Payment terms in export

Export Payment Terms are a critical component of international trade that determine how exporters and importers will handle the final payment. These terms are subject to negotiation or decision by the two parties.


The risk of recovering invoice amounts is always present, but it is heightened in export instances by the physical separation between the parties and the differences in the legal systems of the two nations.


Different methods of payments are made available to importers and exporters so they can reach agreements with one another and reduce risk. Some ways of payment are better for the buyer, while others are better for the seller. Depending on their trading history and relationship, companies may trade with different export terms.

 

There are 4 types of payment terms and conditions in export. They are as follows:


1. Open Account


2. Documentary collection


3. Letter of Credit


4. Cash in Advance


1.Open Account


When using an open account payment in international trade, the buyer accepts the item that the exporter has sent and then pays the exporter at the conclusion of the specified credit period. The length of the credit period can be set at 30, 60, 90, etc. days. 

 

The completion of tasks like production and delivery must occur between the date of receipt of the purchase order and the date of receipt of payment.

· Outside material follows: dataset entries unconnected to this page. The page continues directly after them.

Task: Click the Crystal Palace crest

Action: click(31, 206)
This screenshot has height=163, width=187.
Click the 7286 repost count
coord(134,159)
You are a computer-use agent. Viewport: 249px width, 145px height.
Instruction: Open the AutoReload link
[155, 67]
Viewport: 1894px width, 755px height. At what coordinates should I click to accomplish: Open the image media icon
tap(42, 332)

The exporter’s working capital condition is impacted by the time lag inherent in this procedure. However, if the importer is a powerful player with the potential for huge volume in the future, the exporter may decide to adopt this payment option.

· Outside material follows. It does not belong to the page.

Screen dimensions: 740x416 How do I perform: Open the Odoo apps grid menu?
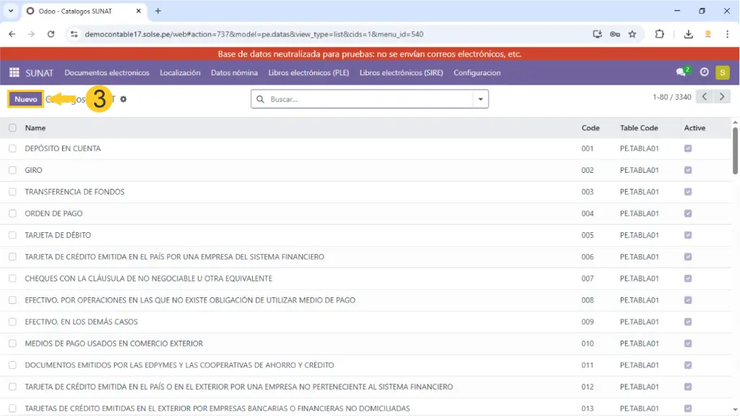14,72
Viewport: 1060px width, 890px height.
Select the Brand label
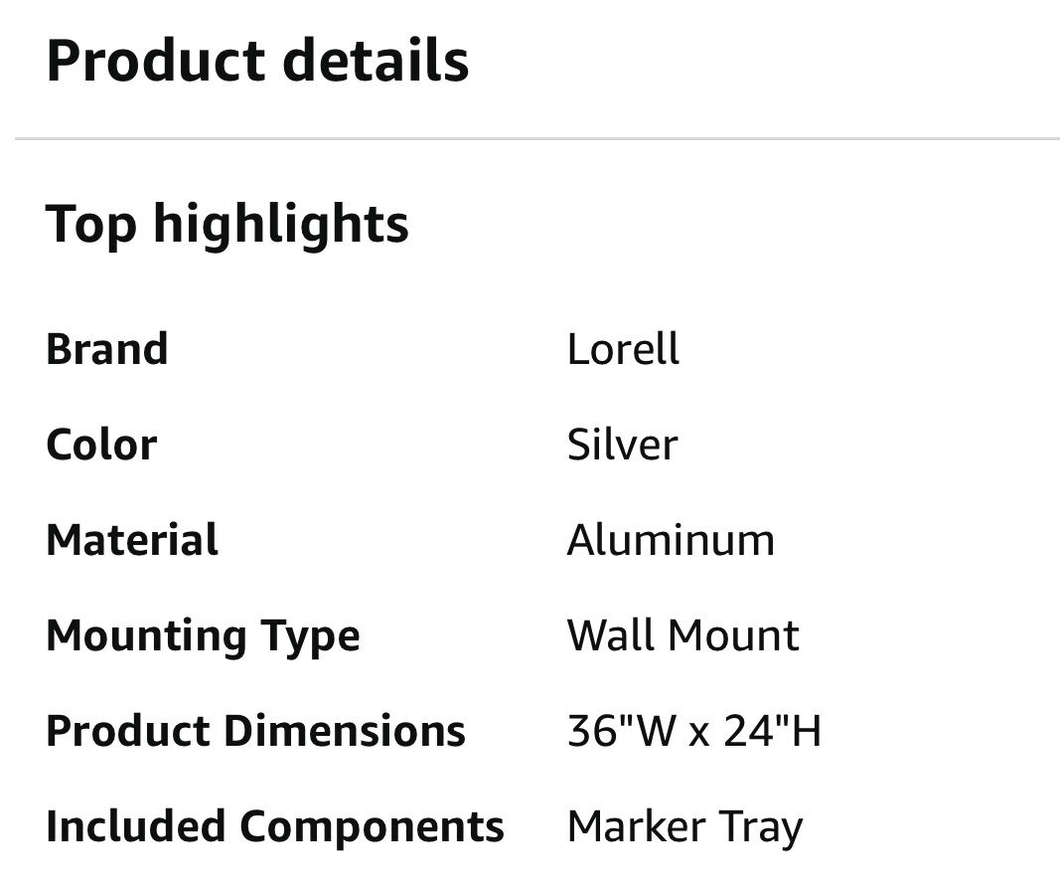tap(107, 350)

 An exporter may also consent to an open account payment method if the two parties have a strong working connection or if the sum of money involved is insignificant.


2.Documentary collection


In this payment term, the banks of both party are involved in order to finalize the transaction. While a collecting bank works on behalf of the buyer, the remitting bank speaks for the exporter. 


The collecting bank will get the shipment paperwork and a collecting order from the remitting bank along with the collection instructions once the exporter has shipped the items.


Following that, it is given to the purchaser, and after receiving payment, the collecting bank transmits the funds to the remitting bank. The remitting bank then sends the money to the exporter.


Documentary collection may occur “at sight” or after a time laps:

 

Cash Against Documents – DP


When the buyer must make the full payment at once, this is known as a CAD payment term or DP in export. Prior to the buyer’s bank releasing the documents, this payment is made (collecting bank). Sight drafts or cash against documents are other names for it.

Document Against Acceptance – DA


In an export agreement, the buyer is only compelled to make the payment when a certain amount of time has passed.


 In this approach, the customer promises to pay and accepts the time draft. The bank can give the buyer access to the documents after receiving this acceptance.

3.Letter of Credit-LC

This is a well-liked and secure method of payment for international transactions. A letter of credit, or written commitment, is provided to the seller by the buyer’s bank.


 It is a guarantee to the exporter that the buyer will pay in accordance with the predetermined schedule and under the predetermined terms and circumstances.

4.Cash in Advance


The exporter ships the goods to the buyer only when they have received payment from them, making this by far the safest and finest method of payment terms in international trade. 


The payment may be made in whole or in part, depending on the parameters stipulated. However, since the buyer in this scenario assumes the majority of the risk involved in the transaction, the majority of importers are hesitant to participate in cash-advance agreements.

Conclusion


Export import business is all about negotiation. There are very few businesses, where payment terms could be firm and fixed. International trade companies tend to agree on 30 days as the payment term. 


If there are any problems with the deliveries then they can negotiate to give more time, but if there is no problem then they will expect to get paid on time as per the agreement.